> [TASK DESCRIPTION] Rewrite the rows from the line containing "Select the Edit Original icon" through the end of the rows, swapping "icon" for "button" and keeping everything else unchanged. Omit the pictures.

> [INPUT ROWS]
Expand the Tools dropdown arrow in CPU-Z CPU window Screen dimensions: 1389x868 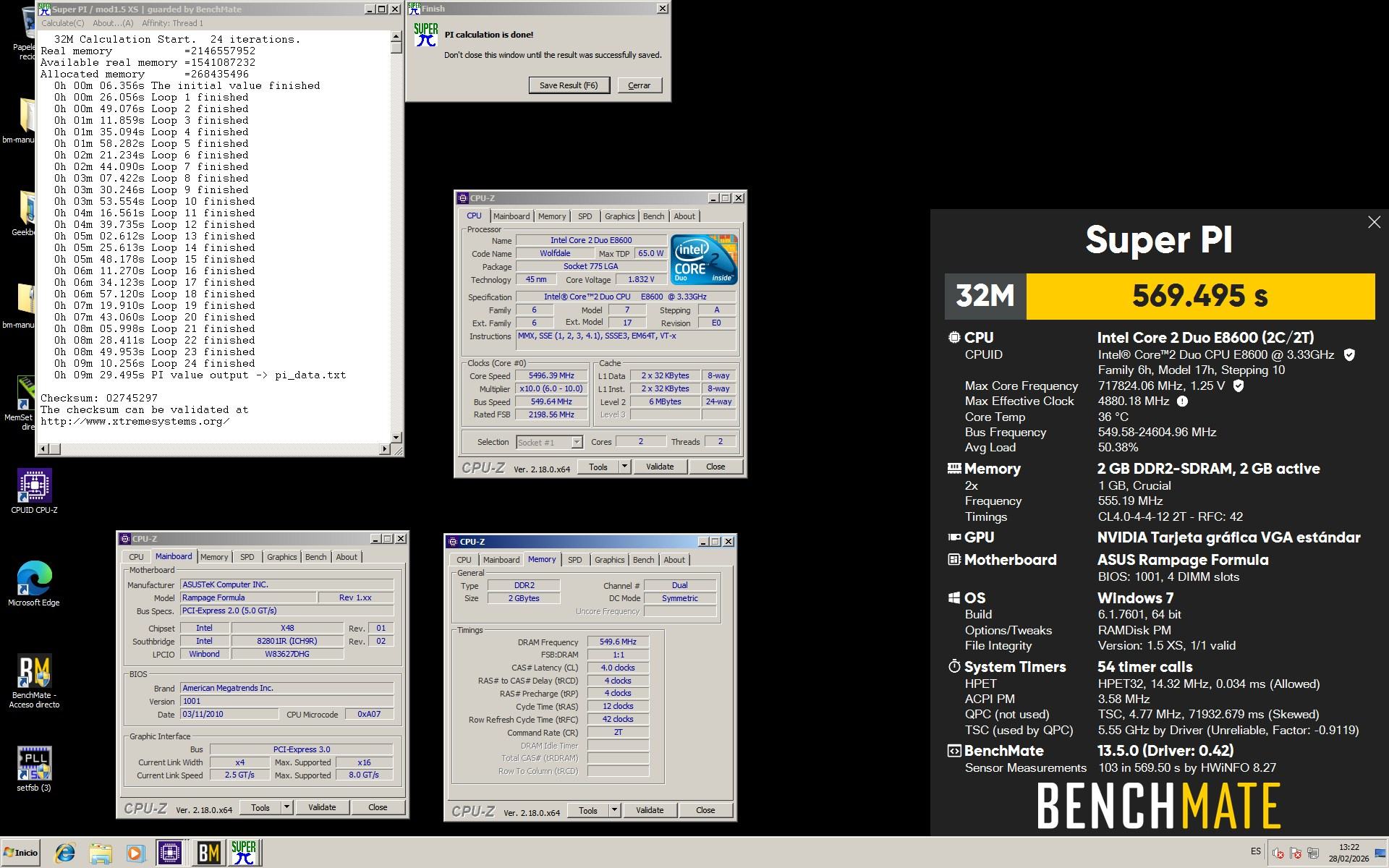coord(624,467)
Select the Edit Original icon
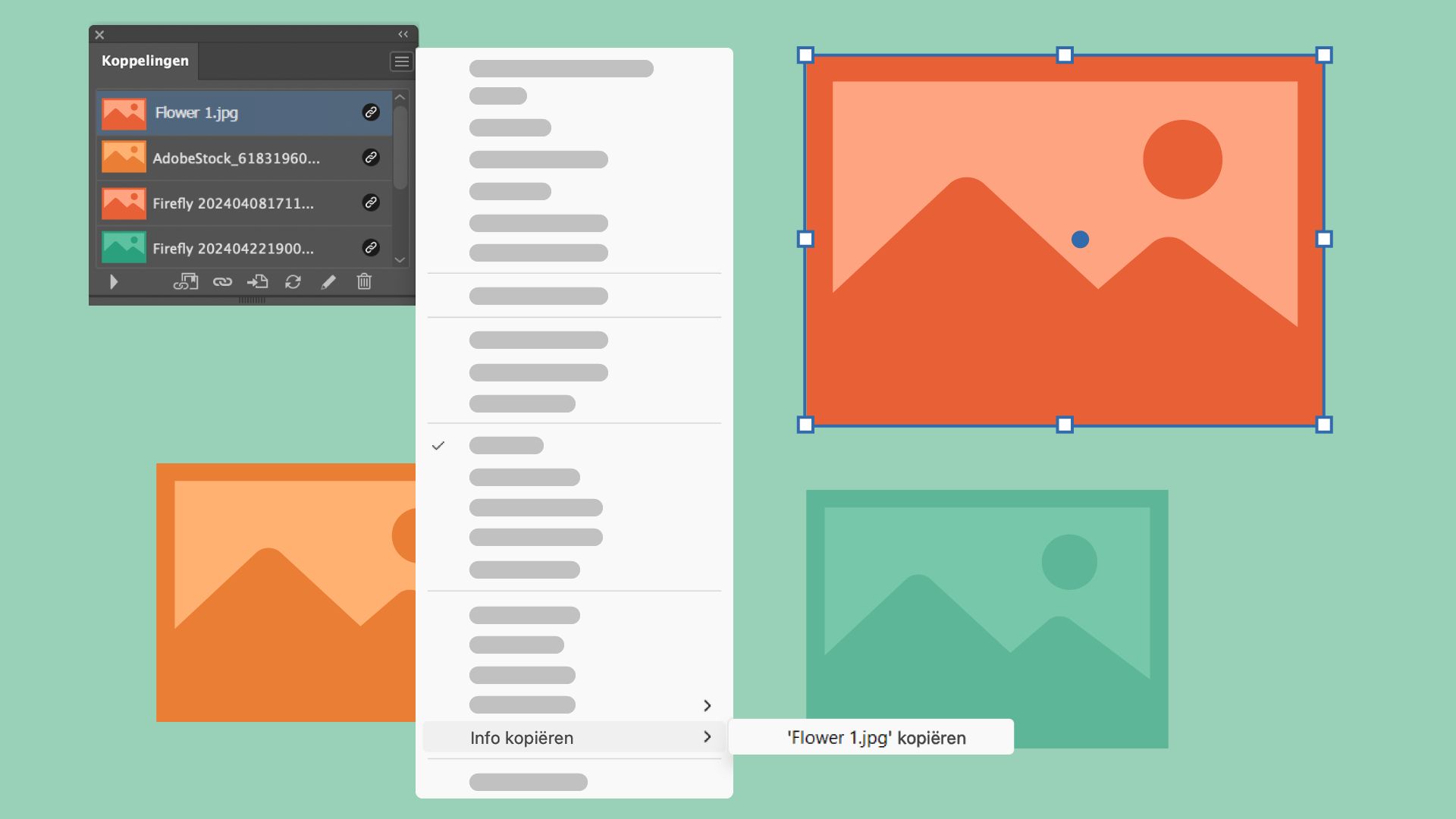Viewport: 1456px width, 819px height. 328,281
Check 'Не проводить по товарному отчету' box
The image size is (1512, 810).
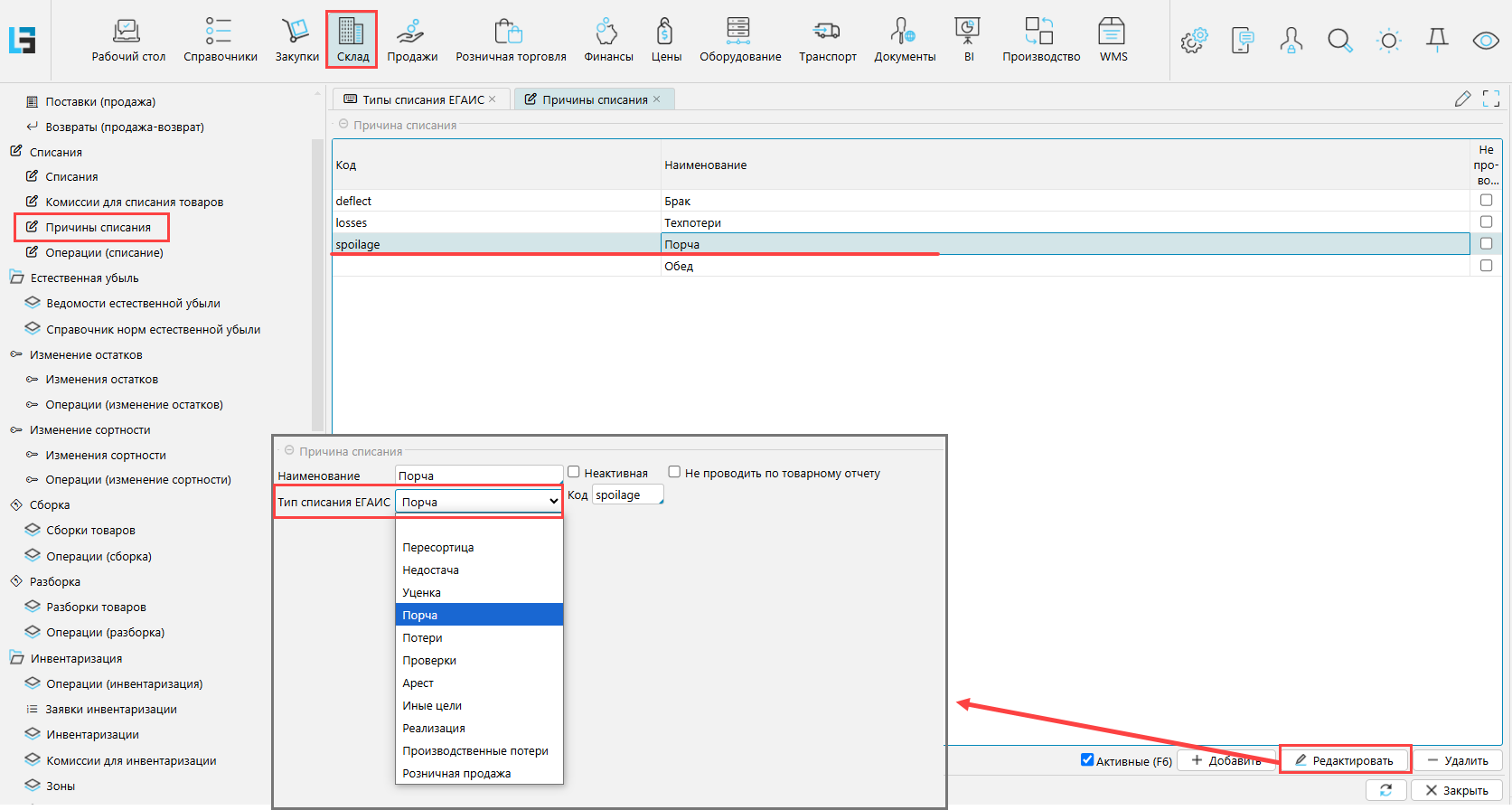tap(674, 472)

> [RESPONSE TO THE EXERCISE]
Select the Edit Original button
Viewport: 1456px width, 819px height. 328,281
Check 'Не проводить по товарному отчету' box
The image size is (1512, 810).
tap(674, 472)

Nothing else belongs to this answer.